Durant la période de loi martiale instaurée sur le tronçon frontalier de la rivière Tysa, une cinquantaine de personnes ont trouvé la mort en tentant de franchir illégalement la frontière. C'est ce qu'a indiqué Andriy Demchenko, porte-parole du Service national des gardes-frontières d'Ukraine, lors d'un téléthon.
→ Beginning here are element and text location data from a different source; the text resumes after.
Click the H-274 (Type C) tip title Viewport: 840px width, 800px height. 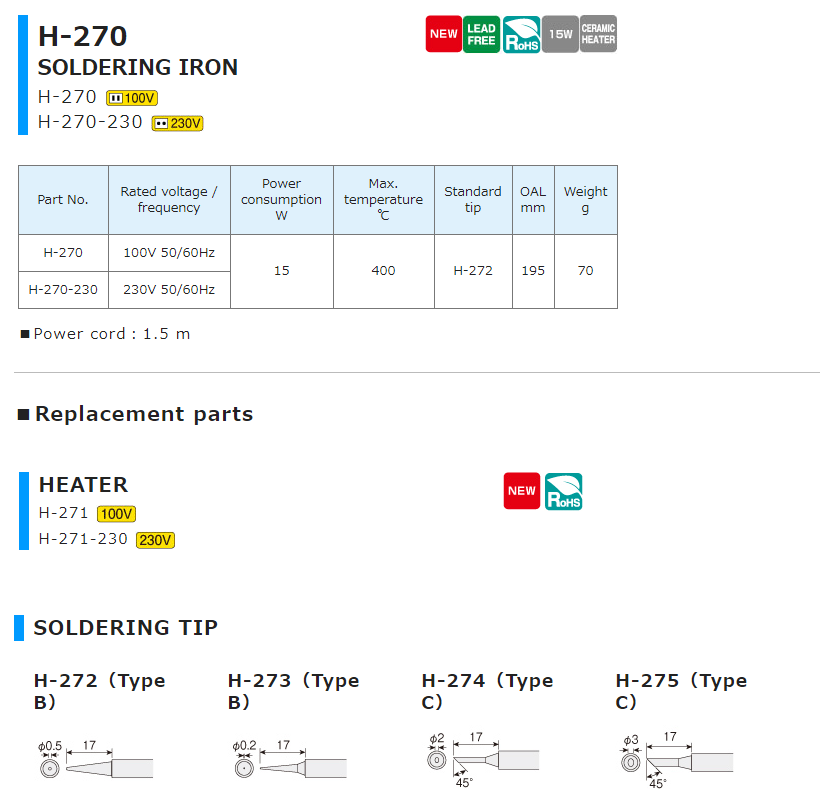coord(487,691)
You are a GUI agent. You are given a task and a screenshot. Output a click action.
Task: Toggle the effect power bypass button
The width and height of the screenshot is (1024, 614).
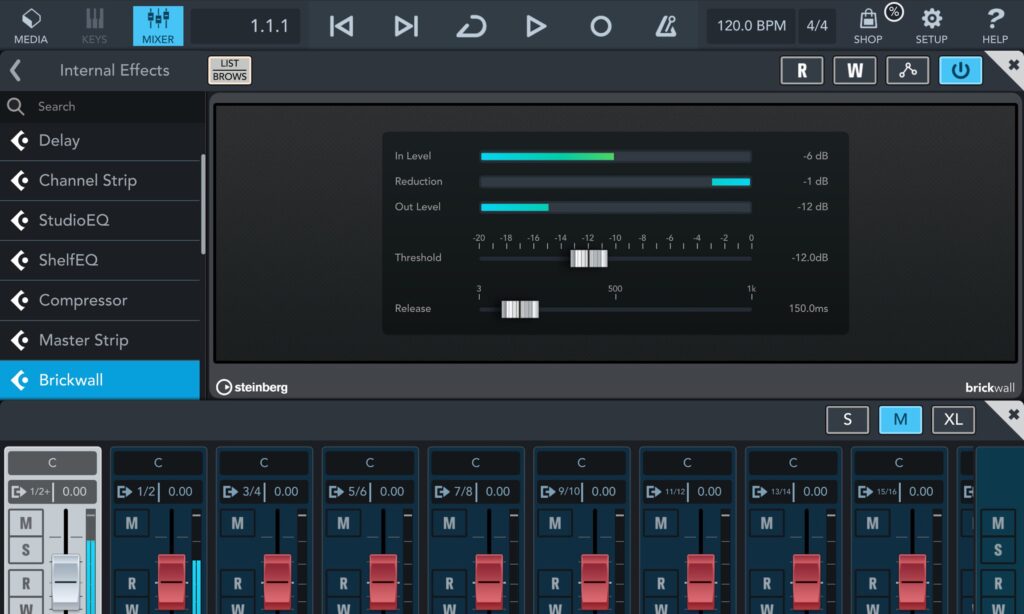960,70
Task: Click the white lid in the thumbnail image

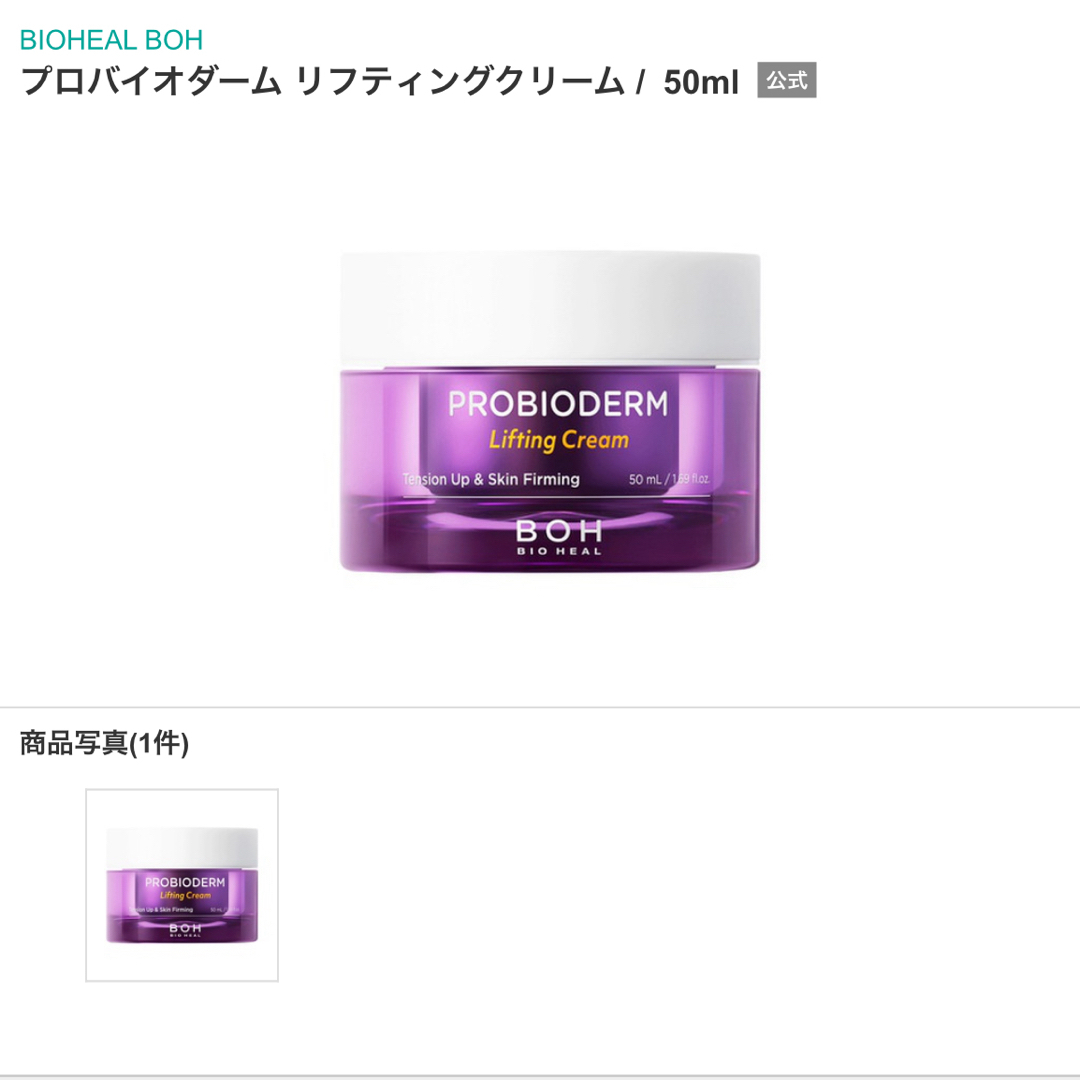Action: [182, 849]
Il a précisé que nombre d'entre elles avaient été admises chez le médecin pour hypothermie, conséquence des dangers encourus lors de cette traversée.
Selon Demchenko, les tentatives de franchissement illégal de la frontière par voie fluviale, notamment par la Tisza, constituent non seulement une infraction à la loi, mais se sont aussi soldées à plusieurs reprises par des drames. « Nous constatons que des personnes désespérées choisissent également la frontière qui longe les cours d'eau, tentant de franchir ces obstacles aquatiques à la nage ou en embarcation », a déclaré un représentant des gardes-frontières.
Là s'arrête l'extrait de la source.